* [The task] Pictures do not belong in the copy; restate the records below word for word.

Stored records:

Segment Open

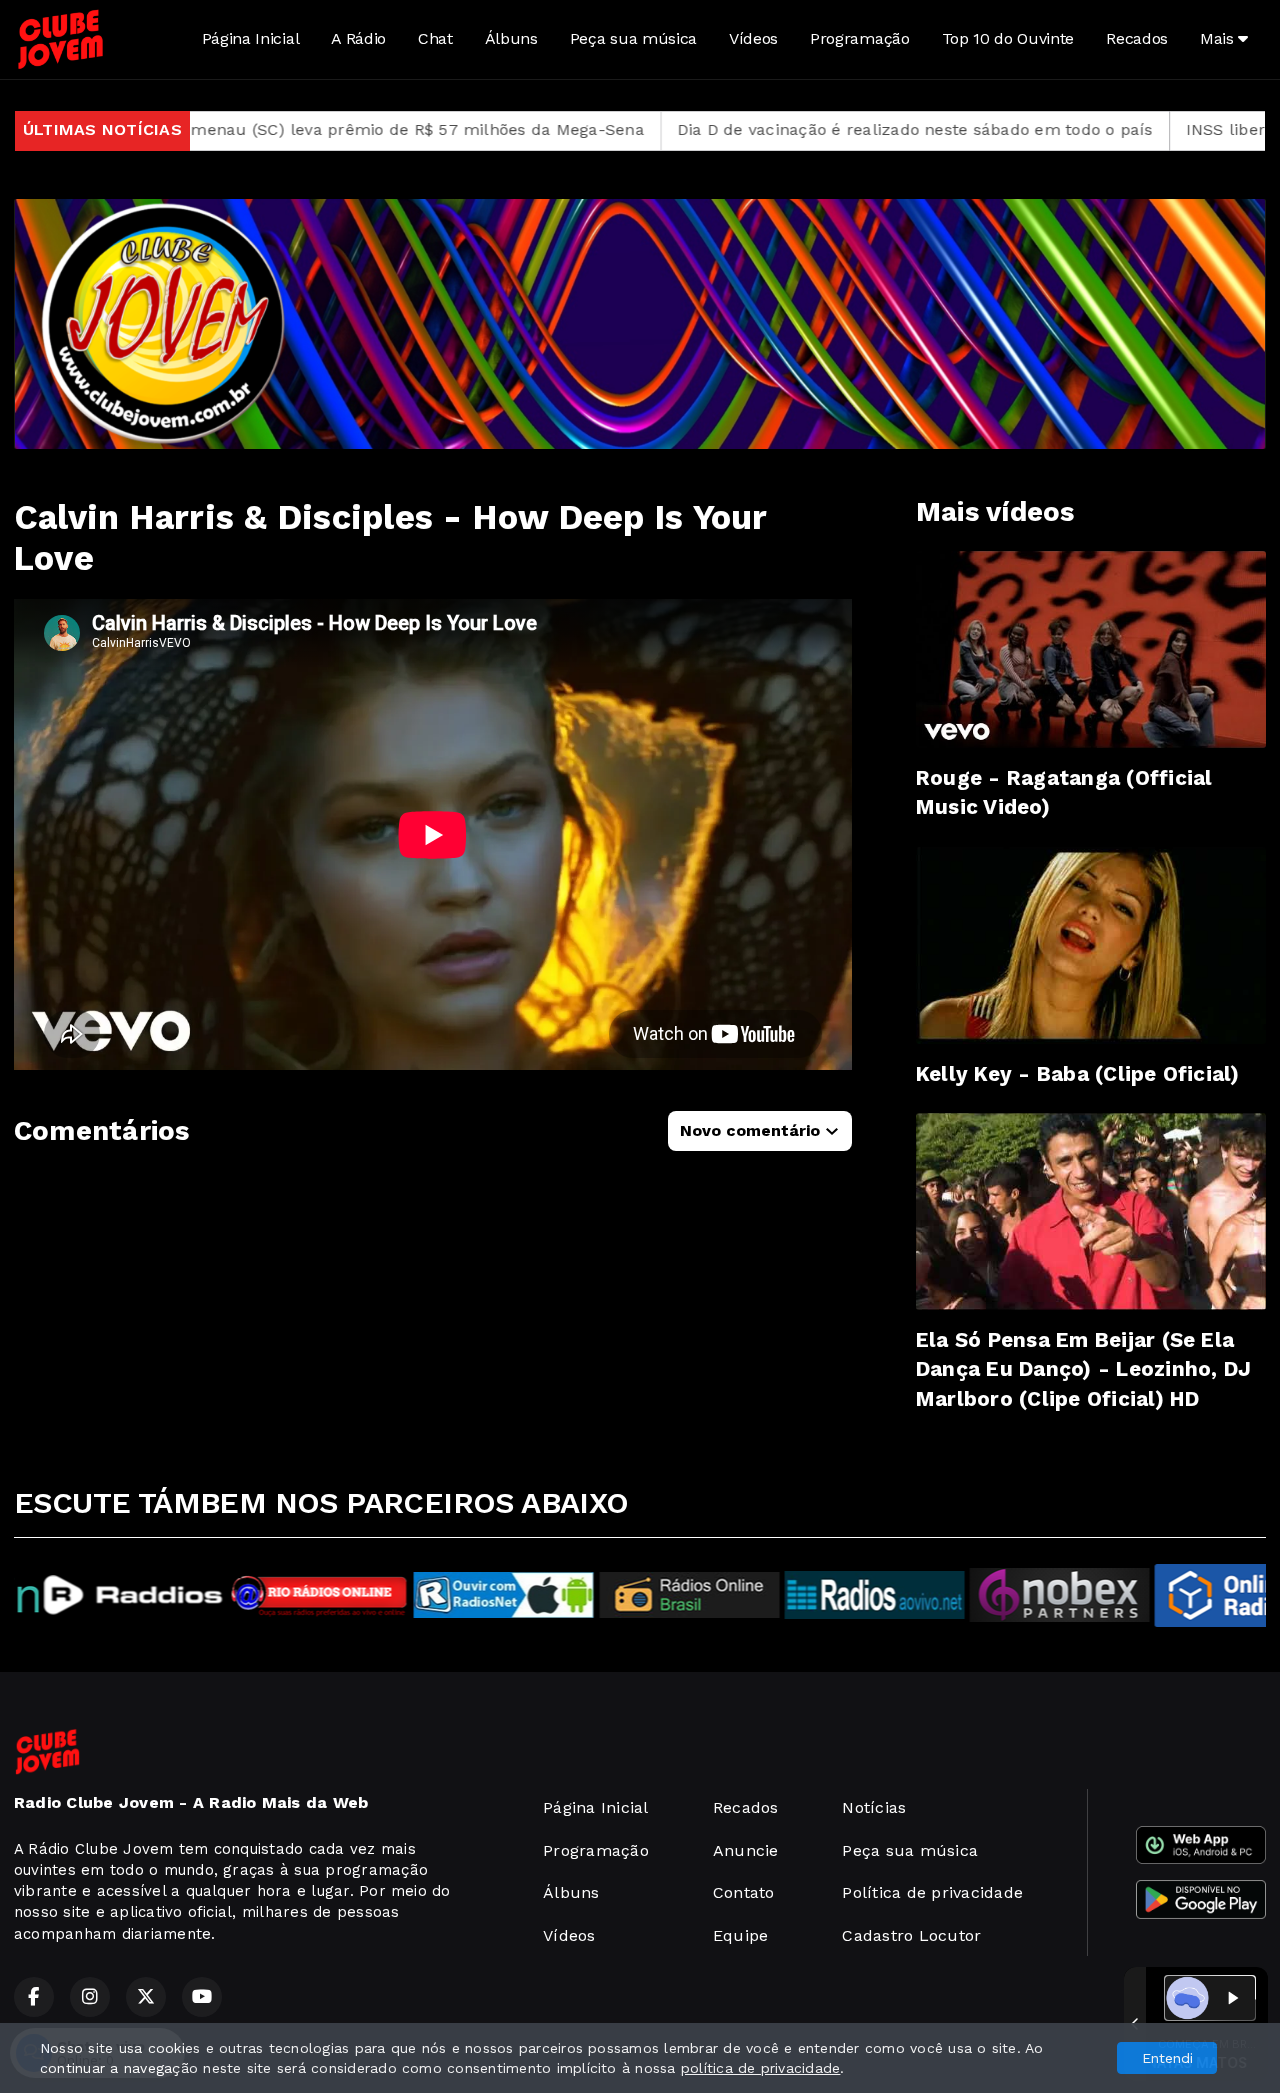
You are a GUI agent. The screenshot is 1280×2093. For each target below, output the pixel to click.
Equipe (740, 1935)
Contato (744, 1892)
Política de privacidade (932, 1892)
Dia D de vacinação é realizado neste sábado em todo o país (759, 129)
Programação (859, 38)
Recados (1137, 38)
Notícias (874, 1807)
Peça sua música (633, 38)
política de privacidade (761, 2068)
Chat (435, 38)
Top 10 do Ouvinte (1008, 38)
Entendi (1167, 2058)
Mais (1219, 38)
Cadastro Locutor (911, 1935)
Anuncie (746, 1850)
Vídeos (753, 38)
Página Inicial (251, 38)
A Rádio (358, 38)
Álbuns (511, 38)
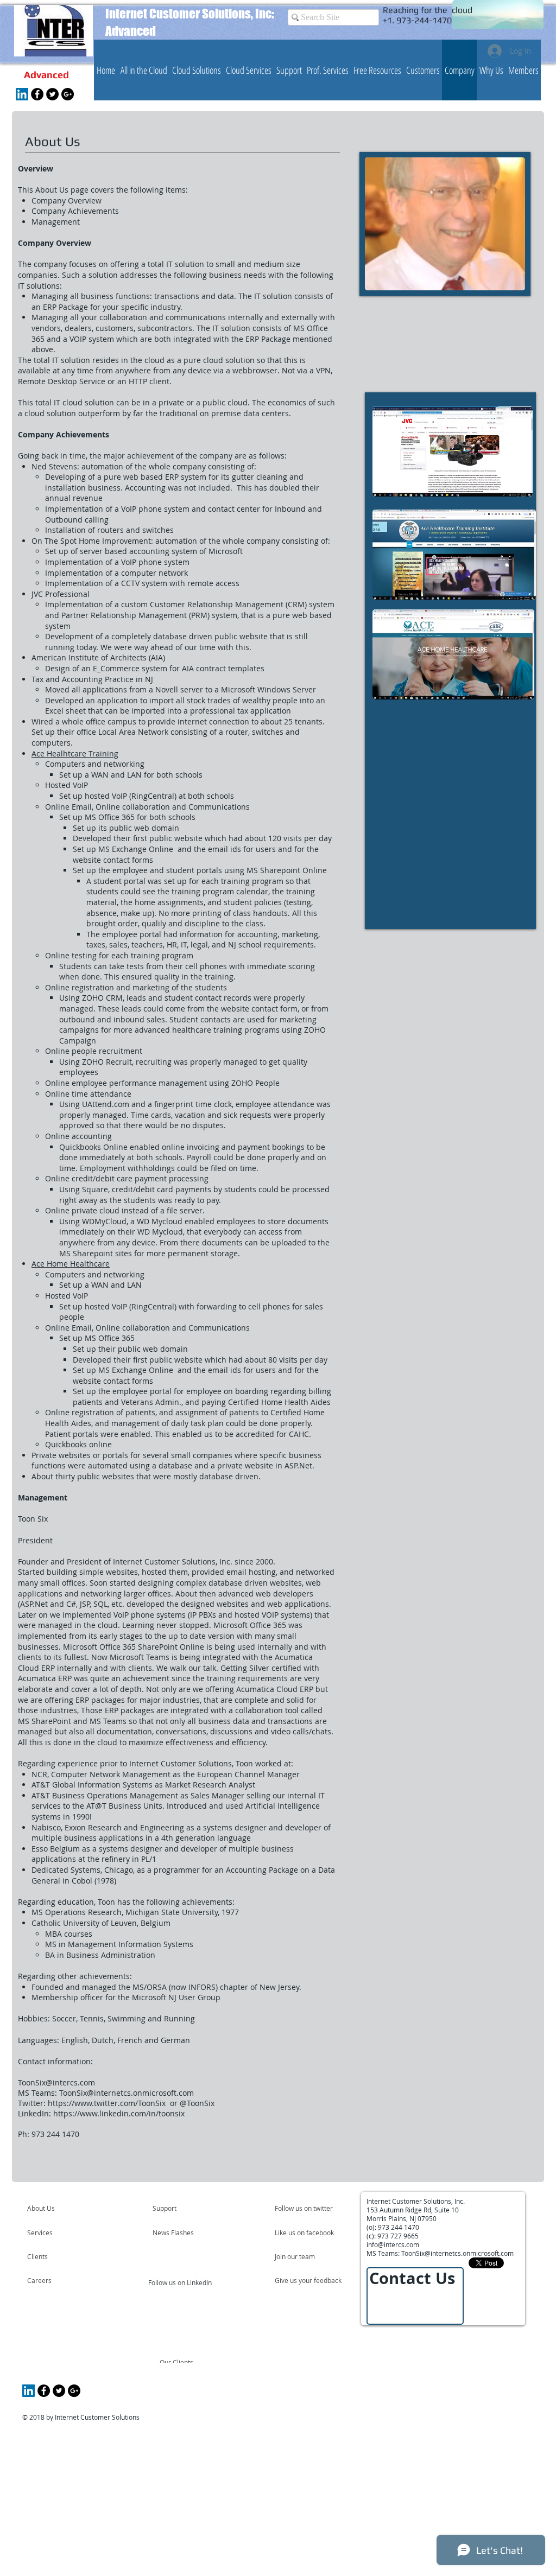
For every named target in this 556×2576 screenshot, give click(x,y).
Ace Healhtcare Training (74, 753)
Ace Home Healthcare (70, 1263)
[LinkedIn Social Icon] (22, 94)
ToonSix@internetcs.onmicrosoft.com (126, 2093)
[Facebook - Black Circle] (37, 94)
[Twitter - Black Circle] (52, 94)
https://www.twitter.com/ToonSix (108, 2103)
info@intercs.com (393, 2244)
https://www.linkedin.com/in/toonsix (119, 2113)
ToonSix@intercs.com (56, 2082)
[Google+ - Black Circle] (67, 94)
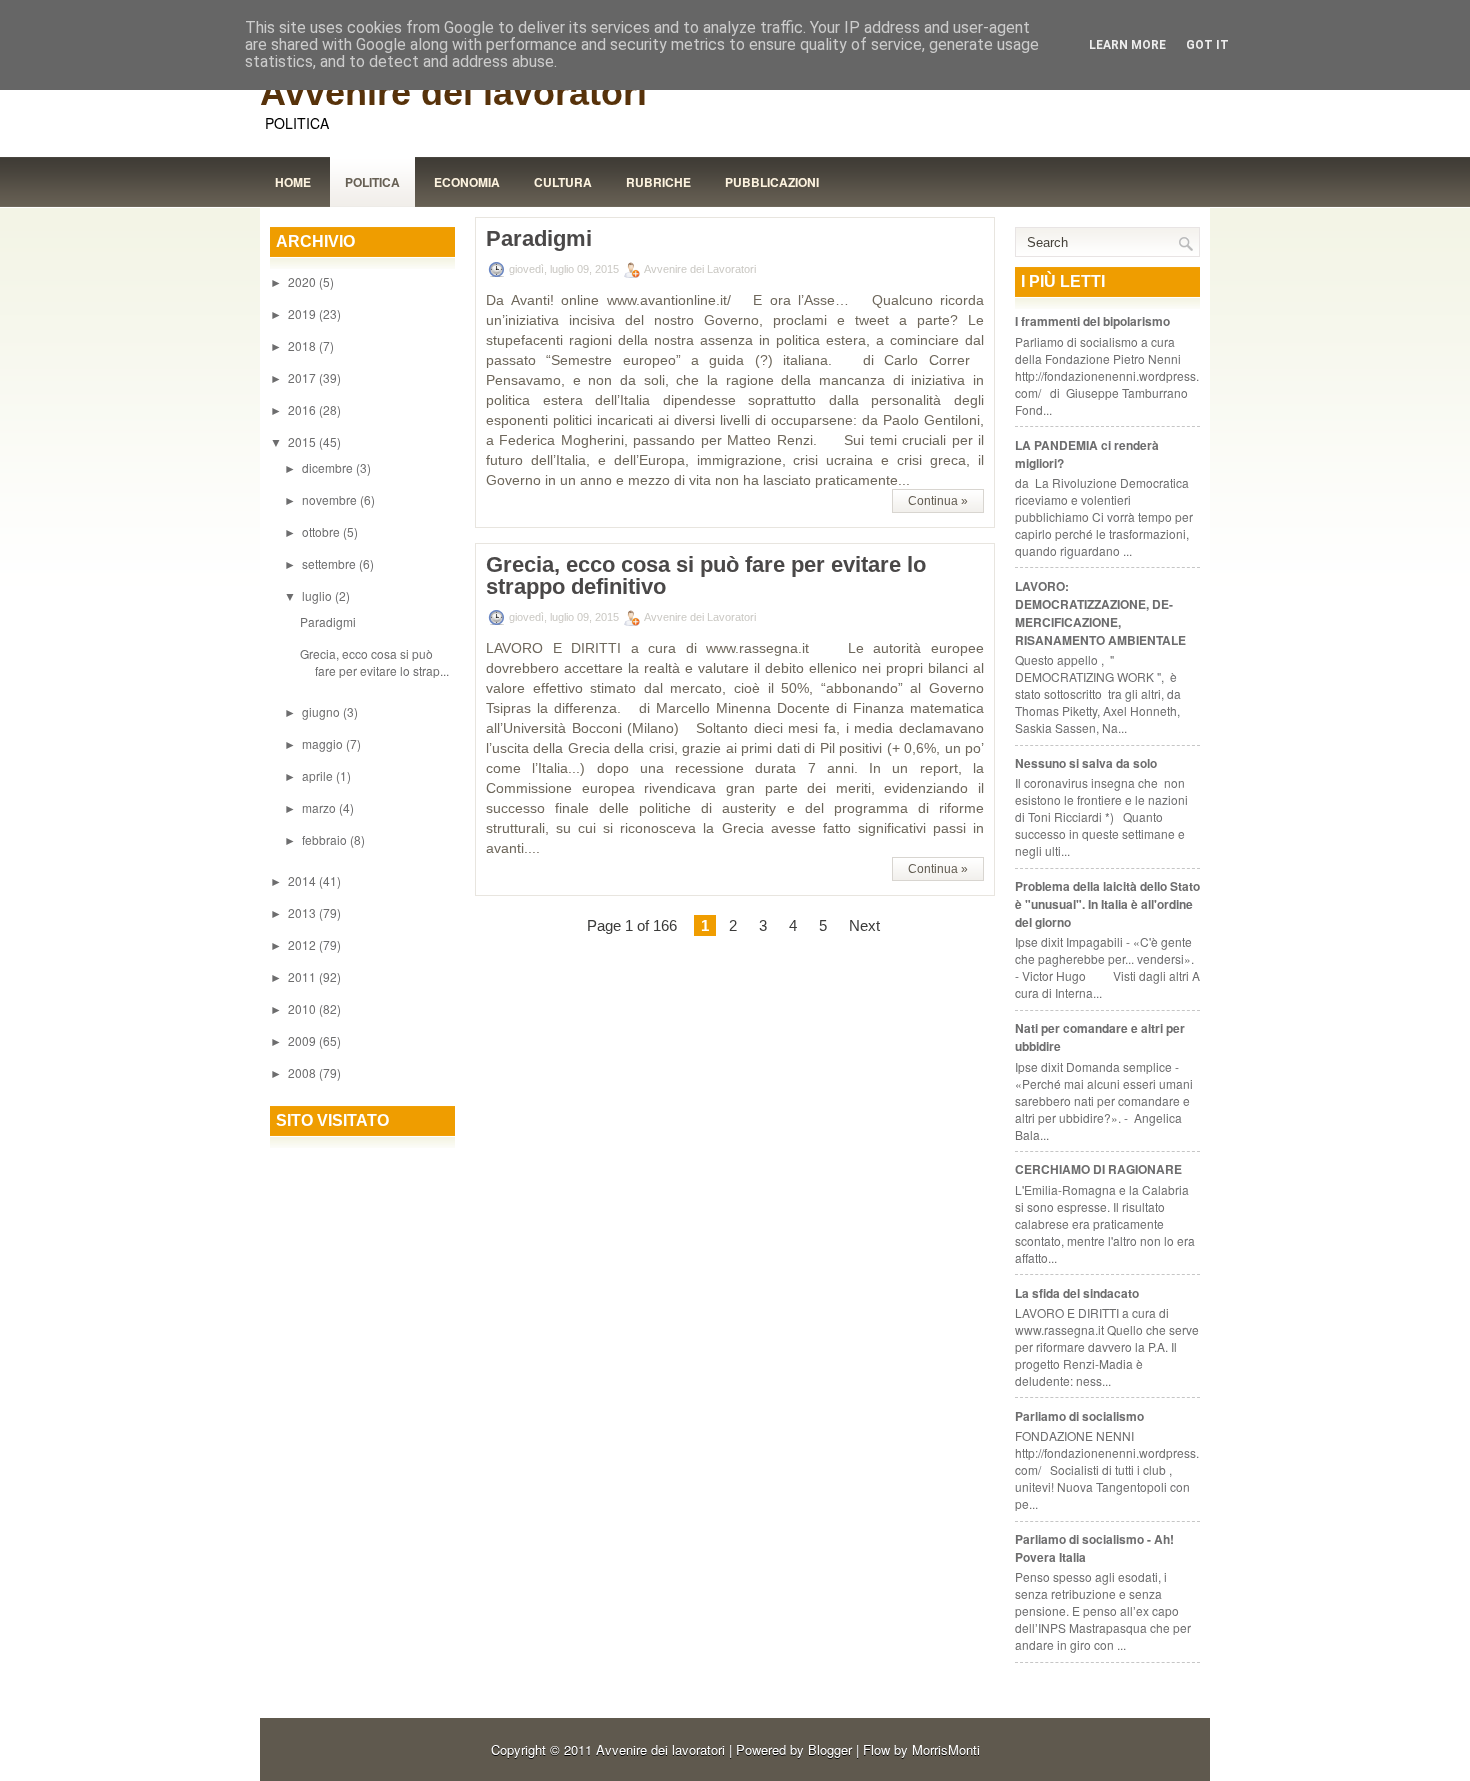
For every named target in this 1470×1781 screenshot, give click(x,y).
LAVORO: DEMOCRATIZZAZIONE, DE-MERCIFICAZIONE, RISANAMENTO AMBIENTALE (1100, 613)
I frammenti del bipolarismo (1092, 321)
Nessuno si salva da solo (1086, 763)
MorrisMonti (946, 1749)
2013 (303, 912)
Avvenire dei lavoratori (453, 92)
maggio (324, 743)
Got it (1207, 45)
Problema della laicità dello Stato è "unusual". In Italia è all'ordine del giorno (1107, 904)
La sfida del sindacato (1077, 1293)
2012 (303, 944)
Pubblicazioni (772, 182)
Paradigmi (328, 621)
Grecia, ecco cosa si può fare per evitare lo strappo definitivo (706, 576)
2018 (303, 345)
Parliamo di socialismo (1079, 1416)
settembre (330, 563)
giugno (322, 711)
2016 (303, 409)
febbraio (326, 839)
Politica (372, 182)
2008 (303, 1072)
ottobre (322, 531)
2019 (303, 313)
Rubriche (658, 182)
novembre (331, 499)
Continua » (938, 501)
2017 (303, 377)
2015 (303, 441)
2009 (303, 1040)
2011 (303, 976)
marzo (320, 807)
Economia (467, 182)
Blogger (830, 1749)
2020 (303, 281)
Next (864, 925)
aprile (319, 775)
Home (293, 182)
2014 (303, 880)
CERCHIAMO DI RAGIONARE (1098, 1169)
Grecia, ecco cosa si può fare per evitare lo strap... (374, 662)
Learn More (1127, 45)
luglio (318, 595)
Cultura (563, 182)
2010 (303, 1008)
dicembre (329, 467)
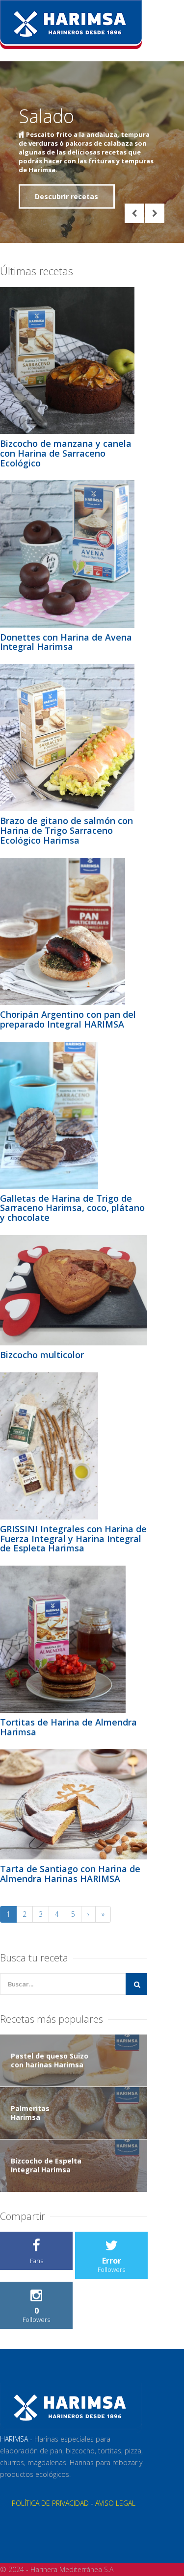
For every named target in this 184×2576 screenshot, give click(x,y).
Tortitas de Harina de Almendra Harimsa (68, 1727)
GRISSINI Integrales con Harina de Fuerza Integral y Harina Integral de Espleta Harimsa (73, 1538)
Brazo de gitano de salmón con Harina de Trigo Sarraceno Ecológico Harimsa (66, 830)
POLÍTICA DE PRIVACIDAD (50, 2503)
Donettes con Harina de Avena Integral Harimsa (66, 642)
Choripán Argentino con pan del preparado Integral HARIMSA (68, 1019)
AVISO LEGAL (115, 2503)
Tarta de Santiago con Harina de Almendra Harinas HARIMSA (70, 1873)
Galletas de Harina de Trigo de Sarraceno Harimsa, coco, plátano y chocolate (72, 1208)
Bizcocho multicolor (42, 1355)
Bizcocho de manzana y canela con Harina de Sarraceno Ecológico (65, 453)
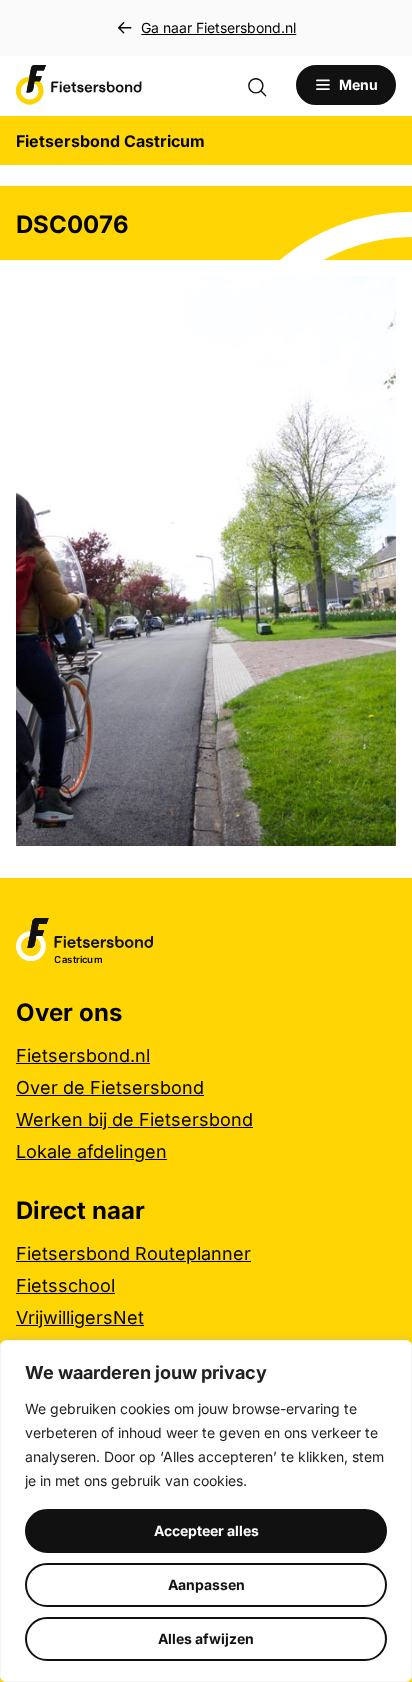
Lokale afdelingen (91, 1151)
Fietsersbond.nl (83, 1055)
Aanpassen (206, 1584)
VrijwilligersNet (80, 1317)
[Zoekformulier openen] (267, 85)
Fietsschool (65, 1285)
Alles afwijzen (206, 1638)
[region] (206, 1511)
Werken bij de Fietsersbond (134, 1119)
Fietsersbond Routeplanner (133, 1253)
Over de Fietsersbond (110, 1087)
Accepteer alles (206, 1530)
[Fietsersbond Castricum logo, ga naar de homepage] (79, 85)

Segment Closed

* [Answer space]
You are a GUI agent. The screenshot is 1280×2093. For each target below, output the pixel to click.
Equipe (740, 1935)
Contato (744, 1892)
Política de privacidade (932, 1892)
Dia D de vacinação é realizado neste sábado em todo o país (759, 129)
Programação (859, 38)
Recados (1137, 38)
Notícias (874, 1807)
Peça sua música (633, 38)
política de privacidade (761, 2068)
Chat (435, 38)
Top 10 do Ouvinte (1008, 38)
Entendi (1167, 2058)
Mais (1219, 38)
Cadastro Locutor (911, 1935)
Anuncie (746, 1850)
Vídeos (753, 38)
Página Inicial (251, 38)
A Rádio (358, 38)
Álbuns (511, 38)
For every named target in this 556×2576 screenshot, give click(x,y).
Ace Healhtcare Training (74, 753)
Ace Home Healthcare (70, 1263)
[LinkedIn Social Icon] (22, 94)
ToonSix@internetcs.onmicrosoft.com (126, 2093)
[Facebook - Black Circle] (37, 94)
[Twitter - Black Circle] (52, 94)
https://www.twitter.com/ToonSix (108, 2103)
info@intercs.com (393, 2244)
https://www.linkedin.com/in/toonsix (119, 2113)
ToonSix@intercs.com (56, 2082)
[Google+ - Black Circle] (67, 94)
For every named target in this 1470×1781 screenshot, give click(x,y).
LAVORO: DEMOCRATIZZAZIONE, DE-MERCIFICAZIONE, RISANAMENTO AMBIENTALE (1100, 613)
I frammenti del bipolarismo (1092, 321)
Nessuno si salva da solo (1086, 763)
MorrisMonti (946, 1749)
2013 (303, 912)
Avvenire dei lavoratori (453, 92)
maggio (324, 743)
Got it (1207, 45)
Problema della laicità dello Stato è "unusual". In Italia è all'ordine del giorno (1107, 904)
La sfida del sindacato (1077, 1293)
2012 (303, 944)
Pubblicazioni (772, 182)
Paradigmi (328, 621)
Grecia, ecco cosa si può fare per evitare lo strappo definitivo (706, 576)
2018 (303, 345)
Parliamo di socialismo (1079, 1416)
settembre (330, 563)
giugno (322, 711)
2016 (303, 409)
febbraio (326, 839)
Politica (372, 182)
2008 (303, 1072)
ottobre (322, 531)
2019 (303, 313)
Rubriche (658, 182)
novembre (331, 499)
Continua » (938, 501)
2017 (303, 377)
2015 (303, 441)
2009 (303, 1040)
2011 (303, 976)
marzo (320, 807)
Economia (467, 182)
Blogger (830, 1749)
2020 (303, 281)
Next (864, 925)
aprile (319, 775)
Home (293, 182)
2014 (303, 880)
CERCHIAMO DI RAGIONARE (1098, 1169)
Grecia, ecco cosa si può fare per evitare lo strap... (374, 662)
Learn More (1127, 45)
luglio (318, 595)
Cultura (563, 182)
2010 (303, 1008)
dicembre (329, 467)
For every named target in this 184×2576 screenshot, give click(x,y).
Tortitas de Harina de Almendra Harimsa (68, 1727)
GRISSINI Integrales con Harina de Fuerza Integral y Harina Integral de Espleta Harimsa (73, 1538)
Brazo de gitano de salmón con Harina de Trigo Sarraceno Ecológico Harimsa (66, 830)
POLÍTICA DE PRIVACIDAD (50, 2503)
Donettes con Harina de Avena Integral Harimsa (66, 642)
Choripán Argentino con pan del preparado Integral HARIMSA (68, 1019)
AVISO LEGAL (115, 2503)
Tarta de Santiago con Harina de Almendra Harinas HARIMSA (70, 1873)
Galletas de Harina de Trigo de Sarraceno Harimsa, coco, plátano y chocolate (72, 1208)
Bizcocho multicolor (42, 1355)
Bizcocho de manzana y canela con Harina de Sarraceno Ecológico (65, 453)
Lokale afdelingen (91, 1151)
Fietsersbond.nl (83, 1055)
Aanpassen (206, 1584)
VrijwilligersNet (80, 1317)
[Zoekformulier openen] (267, 85)
Fietsschool (65, 1285)
Alles afwijzen (206, 1638)
[region] (206, 1511)
Werken bij de Fietsersbond (134, 1119)
Fietsersbond Routeplanner (133, 1253)
Over de Fietsersbond (110, 1087)
Accepteer alles (206, 1530)
[Fietsersbond Castricum logo, ga naar de homepage] (79, 85)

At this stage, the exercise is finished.